Constitutional Aspects of Deregulating the Labour Market
I.C.F. Spry, Q.C.
Introduction
Deregulation of the labour market involves the repeal
of Commonwealth and State statutes, regulations and
other instruments that detract from the rights of persons
to enter into contracts of employment according to
their wishes.
In essence, regulation involves substantial constitutional
difficulties in a federal system. By reason of limitations
set out in the Constitution the Commonwealth government
can pass regulatory legislation only if that legislation
comes within one of the various specific heads of power
in s.51 or some other particular provision. For example,
the Commonwealth has no power to pass a general law
regulating the wages of all employees, nor does it
have power to pass a general law regulating the settlement
of all industrial disputes. Hence difficult questions
often arise as to the validity of Commonwealth regulatory
legislation. Conversely, laws of the States are subject
to valid Commonwealth laws, and accordingly their own
laws are over-ridden to the extent that valid Commonwealth
statutes, regulations and other instruments operate.
Hence further difficult questions often arise as to
whether particular State laws that would otherwise
be valid have been over-ridden by Commonwealth legislation
or awards.
But in so far as deregulation involves the repeal
of Commonwealth statutes, regulations and other instruments
no constitutional difficulties arise. If a statute
is valid, it can be repealed. To the extent that it
is invalid, its repeal is unnecessary save for the
purpose of removing doubts or uncertainties.
Hence so far as Commonwealth laws are concerned, deregulation
by the Commonwealth involves political considerations
but is not subject to constitutional obstacles. Likewise
so far as State laws are concerned, clearly there are
no constitutional difficulties for the States. Any
relevant State statutes, regulations and other instruments
may simply be repealed.
Complications would however arise if the Commonwealth
effected deregulation through the repeal of its own
laws but some or all of the States wished to retain
their existing laws or even wished to take over what
the Commonwealth had vacated, so as to increase the
extent of State regulation. Is there any way in which
the Commonwealth could in these circumstances provide
protection against, or prevent wholly or partly, regulation
of labour markets by the States? This question will
be considered subsequently herein.
Deregulation---Commonwealth Legislation
The critical item of Commonwealth legislation in regard
to relations between employers and employees is the
Conciliation and Arbitration Act 1904 as amended. This
Act has been enacted in the light particularly of s.51(xxxv)
of the Constitution, which empowers the Parliament
to make laws for the peace, order and good government
of the Commonwealth with respect to 'Conciliation and
arbitration for the prevention and settlement of industrial
disputes extending beyond the limits of any one state'.
The unsatisfactoriness of the Australian arbitration
system has been seen by some commentators to have depended
partly on the limited terms of s.51 (xxxv).

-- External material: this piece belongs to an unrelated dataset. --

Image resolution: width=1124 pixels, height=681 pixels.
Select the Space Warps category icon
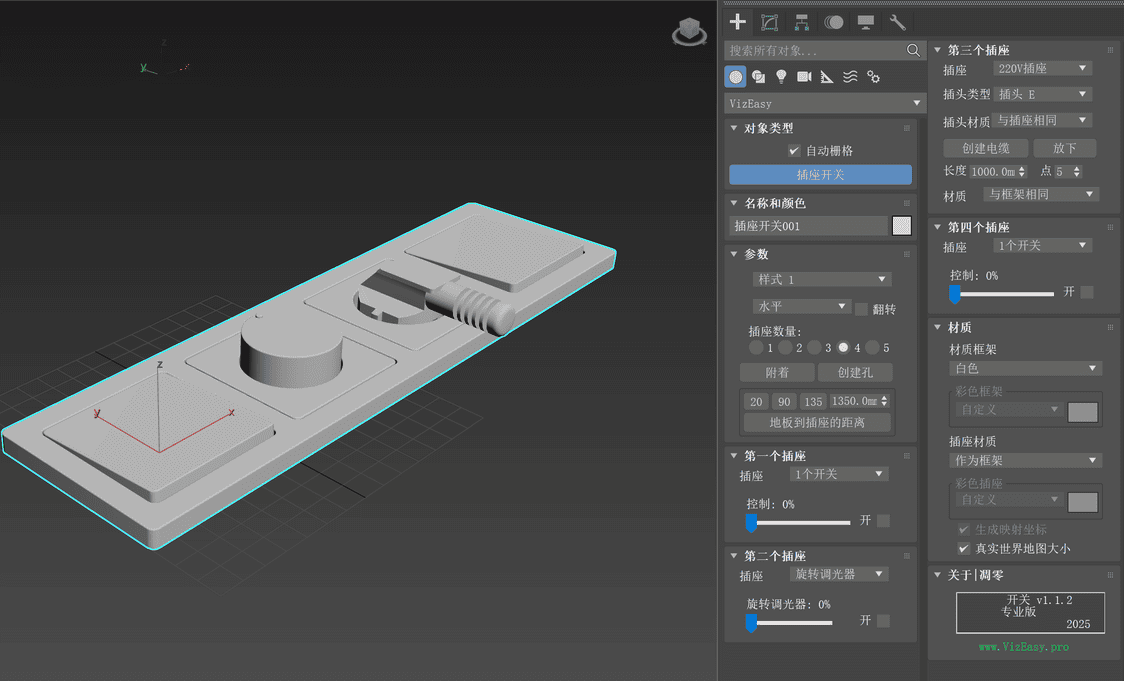pyautogui.click(x=850, y=76)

On the
one hand, the Commonwealth is limited under that provision
to legislation in regard to conciliation and arbitration.

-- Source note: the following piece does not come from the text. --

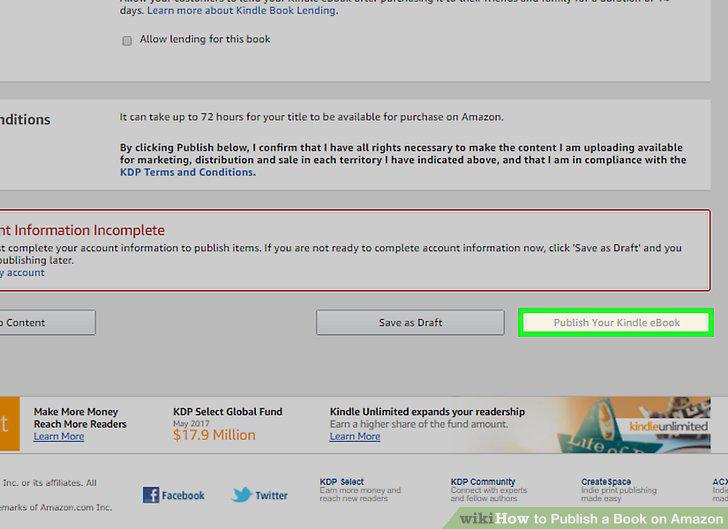728x529 pixels.
Task: Click the Information Incomplete warning heading
Action: 82,230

On the other hand, the relevant conciliation and arbitration
must, under that provision, relate to industrial disputes
extending into two or more States. So, for example,
this head of power does not extend at all to one-State
industrial disputes. Nonetheless s.51(xxxv) has come
to support, within the area of its operation, a Commonwealth
system of regulation that extends to the laying down
of national general minimum wage levels by the Australian
Conciliation and Arbitration Commission. The conception
of s.51(xxxv) was of provision for the conciliation
and arbitration of particular disputes, but over time
the Australian Conciliation and Arbitration Commission
has established a system whereby it has a quasi-legislative
role. It is able to make decisions that govern the
general terms of employment of millions of employees,
although in substance few of them are involved in an
actual or apprehended industrial dispute.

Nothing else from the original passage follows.